Thursday, May 12, 2016

Legal Geek No. 73: Will the Ross AI Replace all Attorneys?

Welcome back to Legal Geek. This week, we take a look at the first artificial intelligence "attorney" to be hired by a major U.S. law firm and what it means for the future of AI and the legal industry.

https://archive.org/details/LegalGeekEp73

The IBM cognitive computer Watson first hit widespread public awareness a few years ago when the computer took on various challenges including the game show Jeopardy. This was notable because the clues in Jeopardy use a lot of grammar and word tricks to hint at the desired answers, which is a level of language context which was difficult for AI's to accurately understand before Watson.

Now this technology is beginning to be applied in some real-world contexts.
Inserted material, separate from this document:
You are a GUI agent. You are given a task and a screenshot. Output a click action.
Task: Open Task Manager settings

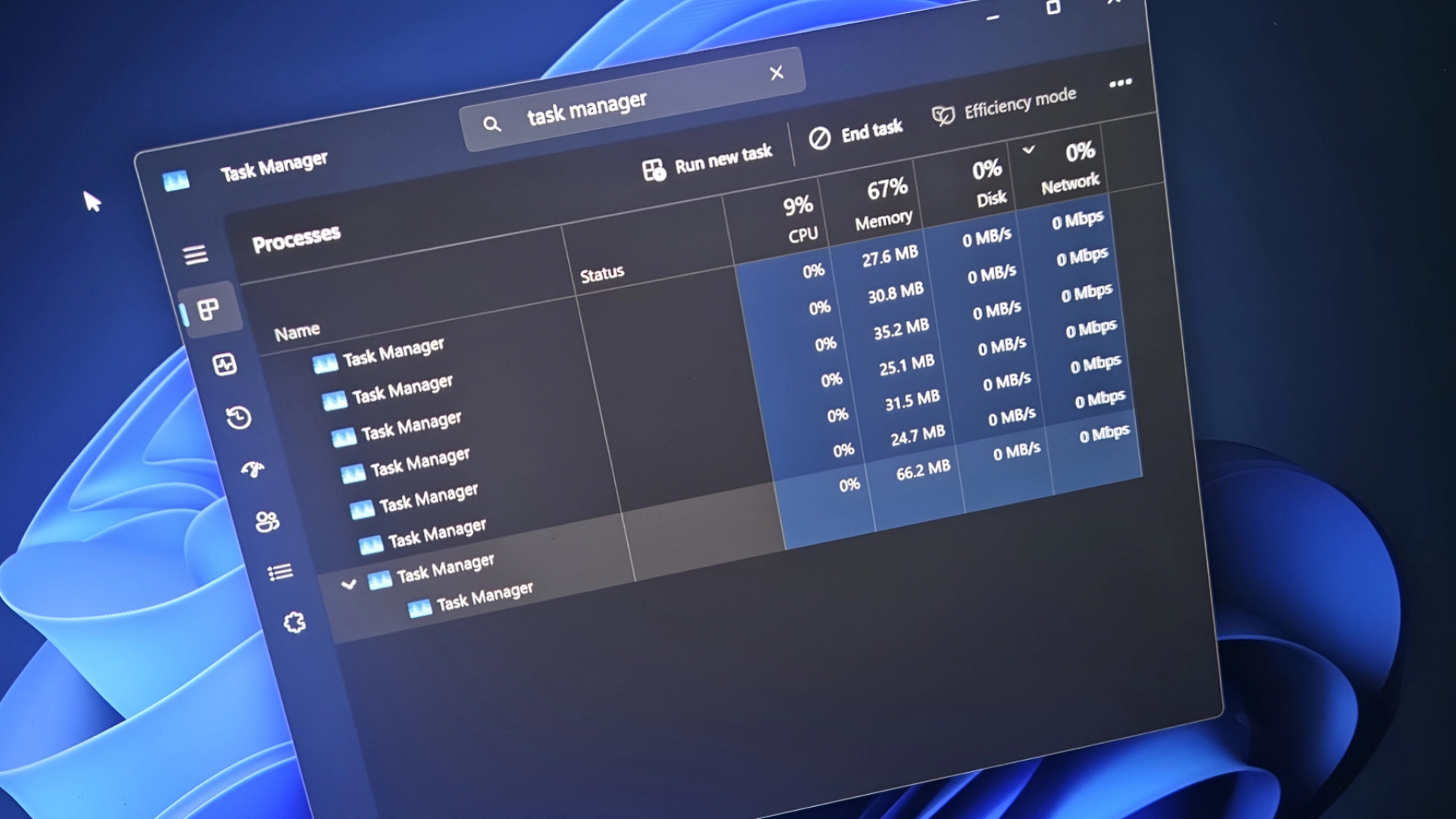click(293, 622)
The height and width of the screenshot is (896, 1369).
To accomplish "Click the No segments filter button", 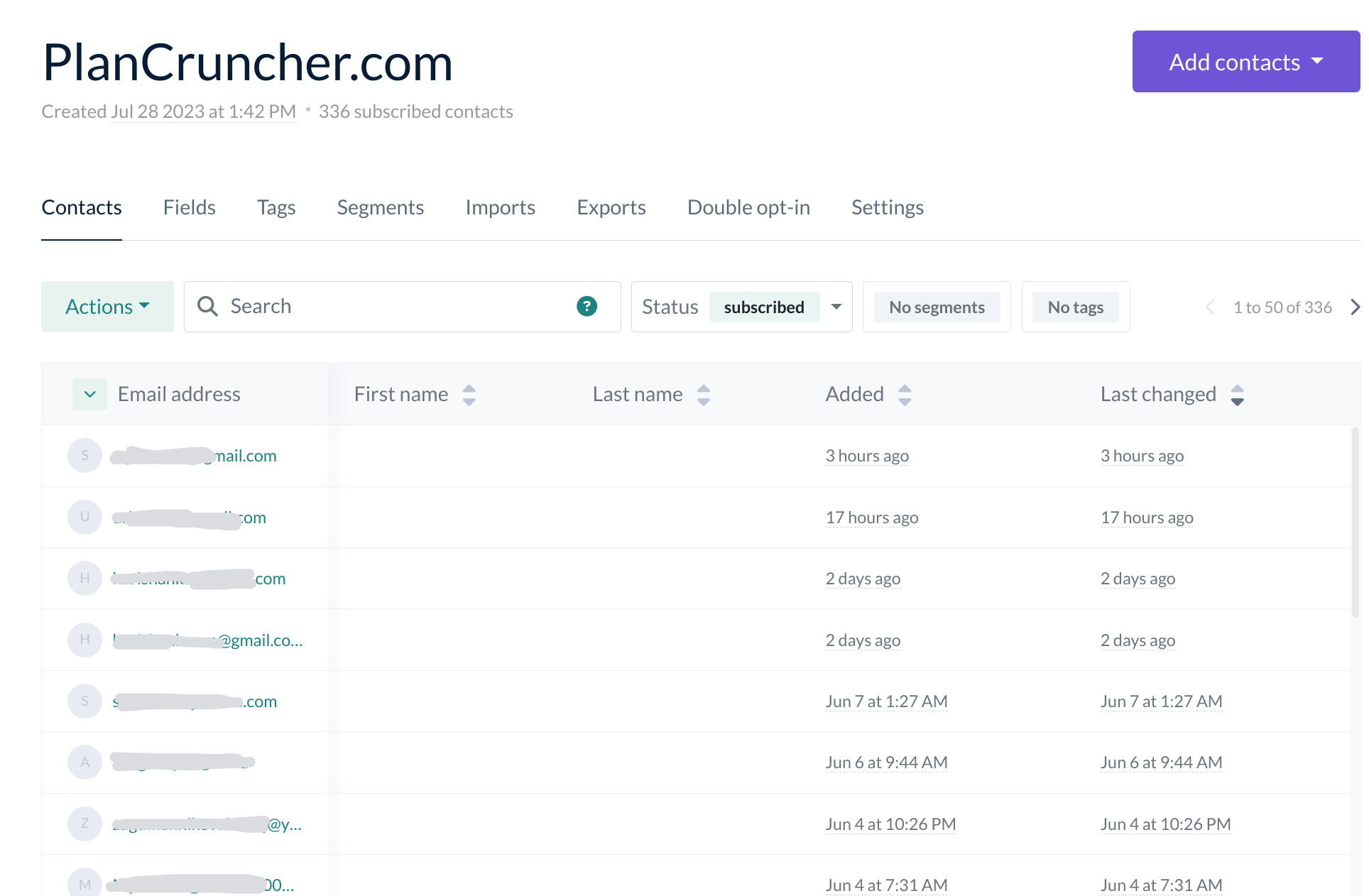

One of these is a shopper assistance robot being tested certain retail stores like Lowes. But this week, the Watson computer upgraded to the next level of profession as an AI attorney called Ross based on IBM's Watson technology was officially hired to work in the bankruptcy department of Baker & Hosteler, a department with 50+ attorneys in a large national law firm.

Although reports have it that other law firms are also licensing to use Ross, Baker is the first to jump in the pool officially. But will this be the first step to removing all those human attorney-types like yours truly with soulless automations of the law?
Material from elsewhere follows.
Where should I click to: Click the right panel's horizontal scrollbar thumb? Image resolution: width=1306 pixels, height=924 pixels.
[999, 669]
Probably not, although cognitive computing like Ross could change the legal services industry just like robotics and machinery changed manufacturing years ago. What Ross claims to offer is a rapid jump in efficiency in legal research and case law updates.

For example, Ross is able to take questions in plain English, and then it reads through the entire body of relevant law and returns an answer with citations  from legislation and case law to bring the questioner up to speed quickly. Unlike current legal research tools like Lexis and Westlaw, Ross narrows the results to a few highly relevant answers instead of thousands and provides answers in a casual, understandable language like a human colleague would. Plus, Ross monitors for law updates and informs the user when changes occur, while also learning from experience to gain speed and improve results over time.

This is the type of work that typically gets assigned to junior-level attorneys and legal assistants, which means that some of the overhead with law practice can be shifted to work on other types of projects. That should allow firms to more efficiently use time and money of clients to reach desired results, but there's still going to be a human hand involved thanks to the heavy regulation applied to the legal services industry, among other things.

But who knows, maybe Ross will pass the bar exam in a few states, and then the sky is the limit on how far this cognitive computer technology can go.

The Bottom Line is, even the Baker firm refers to technologies like Ross as an AI legal assistant instead of an attorney, and there's a long way to go before we can replace all those attorneys. Nevertheless, this is the type of AI we only dreamed of previously in shows like Star Trek, and the legal profession as well as others can only stand to benefit and get better as a result.